• [WHAT THE TASK REQUIRES]: Any pictures in the records below must be left out when you repeat the lines from the line containing "The image size is (700, 485)." through the line containing "The height and" exactly.

• [DATASET EXTRACT]:

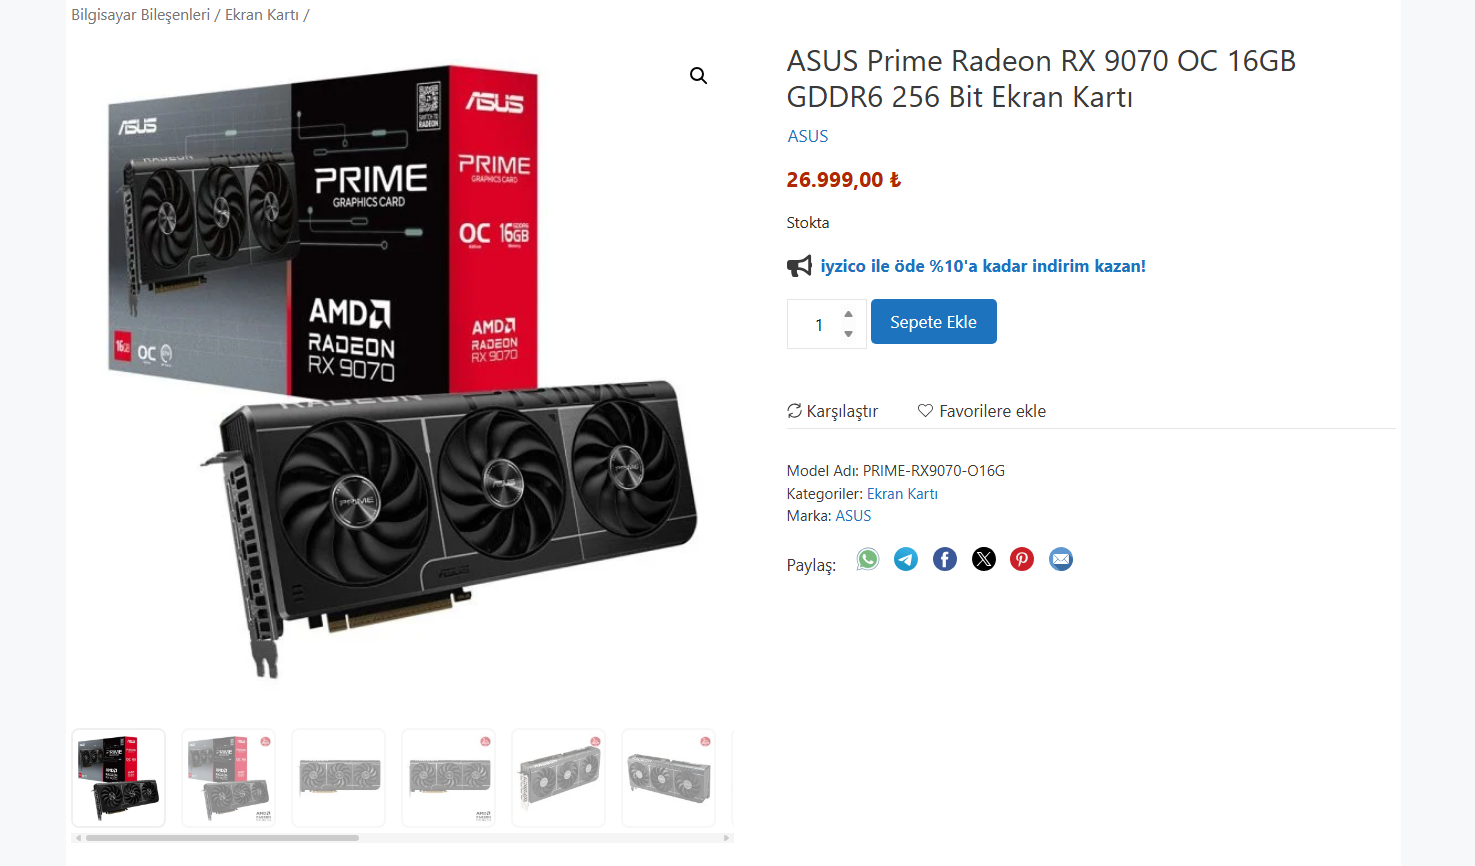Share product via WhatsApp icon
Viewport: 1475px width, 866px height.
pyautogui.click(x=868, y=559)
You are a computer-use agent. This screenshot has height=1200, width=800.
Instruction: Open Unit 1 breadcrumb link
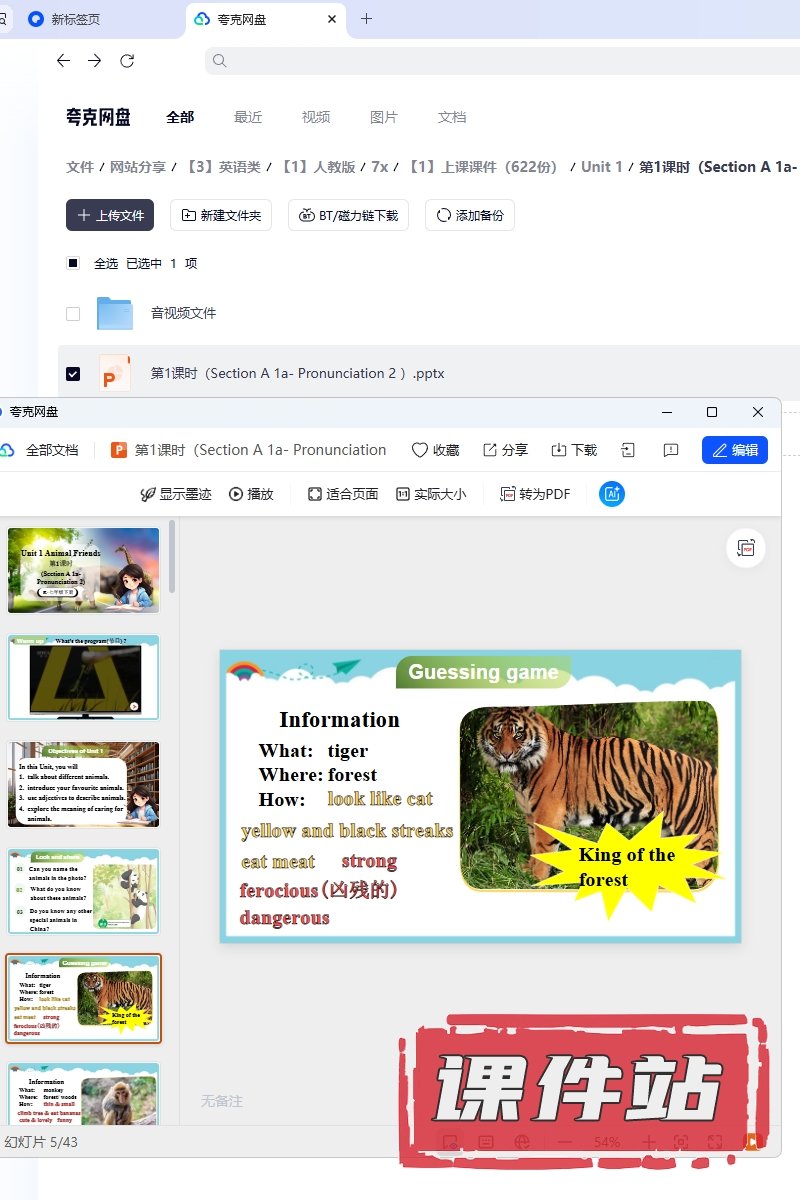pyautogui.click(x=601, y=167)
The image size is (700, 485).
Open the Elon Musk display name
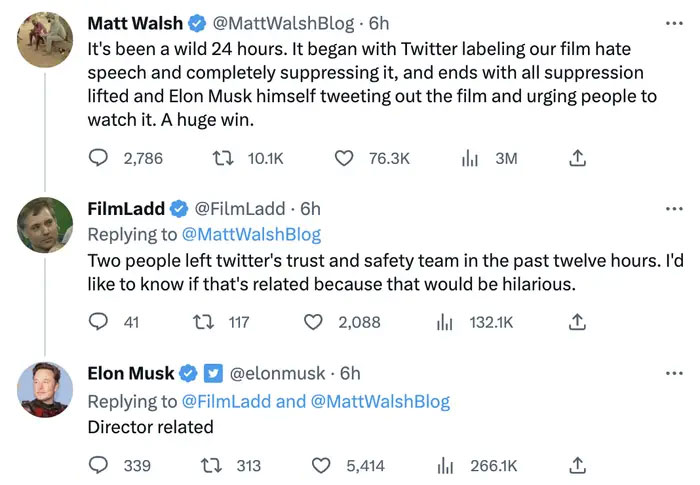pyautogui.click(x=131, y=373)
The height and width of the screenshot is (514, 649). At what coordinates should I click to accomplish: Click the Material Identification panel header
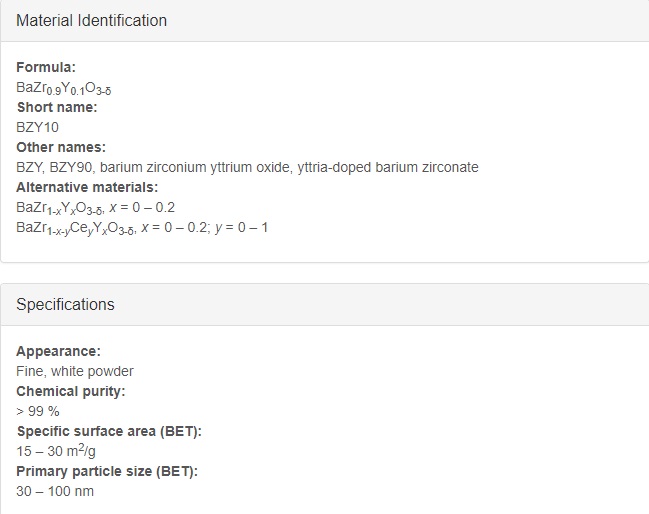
--
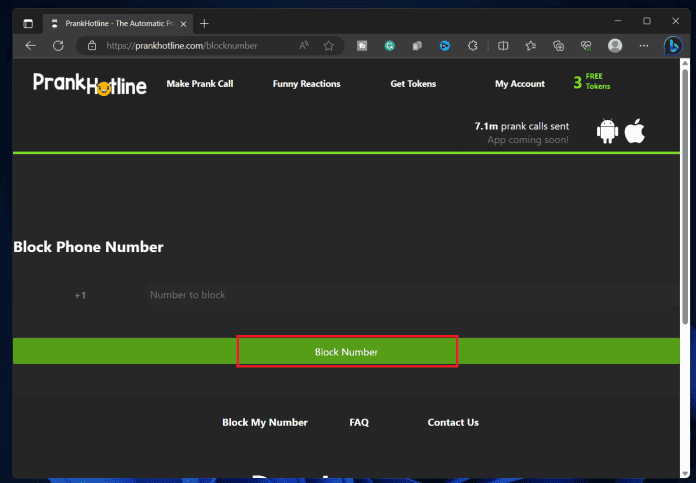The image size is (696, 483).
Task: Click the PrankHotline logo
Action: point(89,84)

• [RESULT FOR THIS EXERCISE]:
The image size is (700, 485).
Open the Elon Musk display name
pyautogui.click(x=131, y=373)
The height and width of the screenshot is (514, 649). At what coordinates should I click to accomplish: Click the Material Identification panel header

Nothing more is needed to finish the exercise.